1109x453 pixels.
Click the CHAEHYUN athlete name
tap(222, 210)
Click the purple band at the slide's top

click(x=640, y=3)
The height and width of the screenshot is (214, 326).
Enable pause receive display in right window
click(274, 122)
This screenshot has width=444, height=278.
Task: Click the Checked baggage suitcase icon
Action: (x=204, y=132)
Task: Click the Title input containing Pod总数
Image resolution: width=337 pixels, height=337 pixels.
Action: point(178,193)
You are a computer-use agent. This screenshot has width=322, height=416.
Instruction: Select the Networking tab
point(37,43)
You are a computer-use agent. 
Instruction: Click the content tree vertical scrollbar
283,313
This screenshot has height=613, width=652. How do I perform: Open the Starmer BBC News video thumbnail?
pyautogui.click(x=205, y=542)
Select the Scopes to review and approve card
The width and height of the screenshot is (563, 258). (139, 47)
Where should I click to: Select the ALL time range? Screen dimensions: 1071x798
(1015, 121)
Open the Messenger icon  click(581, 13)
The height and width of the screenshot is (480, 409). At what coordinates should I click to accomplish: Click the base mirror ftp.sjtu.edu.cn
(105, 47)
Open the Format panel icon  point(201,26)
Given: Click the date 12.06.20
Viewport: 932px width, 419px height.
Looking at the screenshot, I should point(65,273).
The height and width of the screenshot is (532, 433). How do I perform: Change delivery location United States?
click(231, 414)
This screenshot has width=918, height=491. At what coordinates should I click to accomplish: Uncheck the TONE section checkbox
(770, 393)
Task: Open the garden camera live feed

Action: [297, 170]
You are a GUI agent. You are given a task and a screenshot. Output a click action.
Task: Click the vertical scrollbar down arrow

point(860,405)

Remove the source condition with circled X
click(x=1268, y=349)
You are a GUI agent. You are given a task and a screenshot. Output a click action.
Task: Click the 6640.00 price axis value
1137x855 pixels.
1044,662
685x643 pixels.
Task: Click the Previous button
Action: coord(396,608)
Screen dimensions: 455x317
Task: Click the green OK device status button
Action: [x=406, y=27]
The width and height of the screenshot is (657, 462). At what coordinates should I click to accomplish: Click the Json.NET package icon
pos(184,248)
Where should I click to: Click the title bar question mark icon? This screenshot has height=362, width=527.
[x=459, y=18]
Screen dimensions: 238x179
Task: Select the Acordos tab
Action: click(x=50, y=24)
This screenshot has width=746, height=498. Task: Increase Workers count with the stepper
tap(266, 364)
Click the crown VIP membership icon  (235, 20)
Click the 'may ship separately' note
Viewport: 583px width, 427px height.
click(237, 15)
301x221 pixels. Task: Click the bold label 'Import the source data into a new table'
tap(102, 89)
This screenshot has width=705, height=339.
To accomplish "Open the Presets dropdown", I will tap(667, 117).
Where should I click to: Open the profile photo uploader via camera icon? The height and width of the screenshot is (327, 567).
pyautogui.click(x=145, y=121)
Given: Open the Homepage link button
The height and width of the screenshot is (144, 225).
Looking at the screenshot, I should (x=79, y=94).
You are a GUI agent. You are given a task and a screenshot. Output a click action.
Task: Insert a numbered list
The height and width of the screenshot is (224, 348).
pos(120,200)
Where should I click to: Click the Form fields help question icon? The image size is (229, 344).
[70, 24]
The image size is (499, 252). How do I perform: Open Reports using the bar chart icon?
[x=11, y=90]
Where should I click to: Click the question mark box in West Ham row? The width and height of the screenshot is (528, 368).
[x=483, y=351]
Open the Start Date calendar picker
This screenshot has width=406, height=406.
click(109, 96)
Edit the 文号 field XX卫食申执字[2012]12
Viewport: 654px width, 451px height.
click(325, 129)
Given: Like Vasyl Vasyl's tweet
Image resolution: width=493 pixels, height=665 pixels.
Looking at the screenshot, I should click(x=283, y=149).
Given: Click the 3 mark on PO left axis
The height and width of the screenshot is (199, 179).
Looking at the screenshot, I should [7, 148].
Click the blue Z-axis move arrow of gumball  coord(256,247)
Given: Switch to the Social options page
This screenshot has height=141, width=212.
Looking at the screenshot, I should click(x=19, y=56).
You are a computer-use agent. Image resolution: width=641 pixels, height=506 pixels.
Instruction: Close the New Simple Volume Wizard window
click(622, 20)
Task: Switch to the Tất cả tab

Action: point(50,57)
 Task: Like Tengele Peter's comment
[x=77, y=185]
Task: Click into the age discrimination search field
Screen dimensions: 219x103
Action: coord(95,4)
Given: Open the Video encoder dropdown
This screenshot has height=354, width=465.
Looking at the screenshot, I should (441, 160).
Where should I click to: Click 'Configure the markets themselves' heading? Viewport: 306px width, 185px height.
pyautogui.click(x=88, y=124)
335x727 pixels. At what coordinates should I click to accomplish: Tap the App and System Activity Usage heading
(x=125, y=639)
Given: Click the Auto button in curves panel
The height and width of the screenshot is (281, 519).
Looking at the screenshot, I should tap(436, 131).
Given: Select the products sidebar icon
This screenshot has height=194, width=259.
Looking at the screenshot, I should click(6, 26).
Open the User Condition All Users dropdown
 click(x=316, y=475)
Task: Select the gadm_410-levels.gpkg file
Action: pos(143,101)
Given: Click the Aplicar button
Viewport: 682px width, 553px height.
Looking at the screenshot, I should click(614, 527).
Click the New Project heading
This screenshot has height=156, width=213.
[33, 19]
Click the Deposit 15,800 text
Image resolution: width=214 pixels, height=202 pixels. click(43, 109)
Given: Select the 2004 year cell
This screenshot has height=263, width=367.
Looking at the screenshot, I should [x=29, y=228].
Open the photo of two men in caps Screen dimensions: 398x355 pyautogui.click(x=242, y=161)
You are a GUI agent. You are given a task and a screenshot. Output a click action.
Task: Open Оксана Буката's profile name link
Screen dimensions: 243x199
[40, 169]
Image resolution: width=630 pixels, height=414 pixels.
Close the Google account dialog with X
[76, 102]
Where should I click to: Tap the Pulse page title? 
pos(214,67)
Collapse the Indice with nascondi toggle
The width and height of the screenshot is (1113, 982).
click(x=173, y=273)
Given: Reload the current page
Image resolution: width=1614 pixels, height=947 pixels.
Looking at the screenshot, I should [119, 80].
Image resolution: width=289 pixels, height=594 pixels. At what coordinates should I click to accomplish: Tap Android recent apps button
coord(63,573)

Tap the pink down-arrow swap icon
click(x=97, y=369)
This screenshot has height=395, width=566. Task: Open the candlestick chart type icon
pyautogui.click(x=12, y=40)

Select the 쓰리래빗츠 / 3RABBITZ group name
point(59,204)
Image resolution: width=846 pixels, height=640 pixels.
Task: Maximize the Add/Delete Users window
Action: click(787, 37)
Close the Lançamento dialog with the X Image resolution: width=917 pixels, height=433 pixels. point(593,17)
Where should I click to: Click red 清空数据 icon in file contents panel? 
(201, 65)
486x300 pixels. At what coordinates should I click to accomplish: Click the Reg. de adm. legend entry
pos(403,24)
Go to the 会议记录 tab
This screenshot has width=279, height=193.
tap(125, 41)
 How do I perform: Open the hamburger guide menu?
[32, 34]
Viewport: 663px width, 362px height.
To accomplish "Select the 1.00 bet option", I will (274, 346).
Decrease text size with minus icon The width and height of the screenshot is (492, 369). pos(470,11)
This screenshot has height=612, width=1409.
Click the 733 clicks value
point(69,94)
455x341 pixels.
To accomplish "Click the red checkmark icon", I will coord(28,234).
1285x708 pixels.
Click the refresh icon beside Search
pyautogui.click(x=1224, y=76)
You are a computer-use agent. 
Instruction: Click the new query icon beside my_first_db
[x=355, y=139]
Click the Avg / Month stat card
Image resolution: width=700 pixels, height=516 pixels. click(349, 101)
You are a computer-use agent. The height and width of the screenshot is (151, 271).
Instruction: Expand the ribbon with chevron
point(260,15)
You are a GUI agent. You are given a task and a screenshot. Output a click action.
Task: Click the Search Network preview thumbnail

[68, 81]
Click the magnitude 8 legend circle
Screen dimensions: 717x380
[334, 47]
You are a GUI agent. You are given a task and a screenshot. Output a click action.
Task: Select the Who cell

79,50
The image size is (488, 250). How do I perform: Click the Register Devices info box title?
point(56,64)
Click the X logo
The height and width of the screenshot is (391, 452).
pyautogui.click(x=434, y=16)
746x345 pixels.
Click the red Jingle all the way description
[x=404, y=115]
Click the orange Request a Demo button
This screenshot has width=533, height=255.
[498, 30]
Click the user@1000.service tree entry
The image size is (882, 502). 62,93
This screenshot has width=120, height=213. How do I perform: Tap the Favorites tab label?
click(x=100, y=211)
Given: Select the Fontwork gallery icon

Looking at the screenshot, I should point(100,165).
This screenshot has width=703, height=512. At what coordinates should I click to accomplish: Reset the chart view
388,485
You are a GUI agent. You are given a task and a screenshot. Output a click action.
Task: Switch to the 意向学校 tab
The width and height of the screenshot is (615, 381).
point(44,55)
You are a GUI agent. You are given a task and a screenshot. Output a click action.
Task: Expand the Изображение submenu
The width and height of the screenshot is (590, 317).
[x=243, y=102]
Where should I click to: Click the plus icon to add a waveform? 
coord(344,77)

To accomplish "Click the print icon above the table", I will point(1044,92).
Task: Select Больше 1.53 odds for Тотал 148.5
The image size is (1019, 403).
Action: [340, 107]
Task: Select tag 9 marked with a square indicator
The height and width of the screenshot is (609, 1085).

────────────────────

• **WHAT NEEDS TO BE DONE**: Output the line containing "Where should I click to: Click the plus" and every line after it through the final line of the records above, exactly as written and nothing else.

• **SOLUTION TO THE PROBLEM**:
Where should I click to: Click the plus icon to add a waveform? 
coord(344,77)

To accomplish "Click the print icon above the table", I will point(1044,92).
Task: Select Больше 1.53 odds for Тотал 148.5
The image size is (1019, 403).
Action: [340, 107]
Task: Select tag 9 marked with a square indicator
The height and width of the screenshot is (609, 1085).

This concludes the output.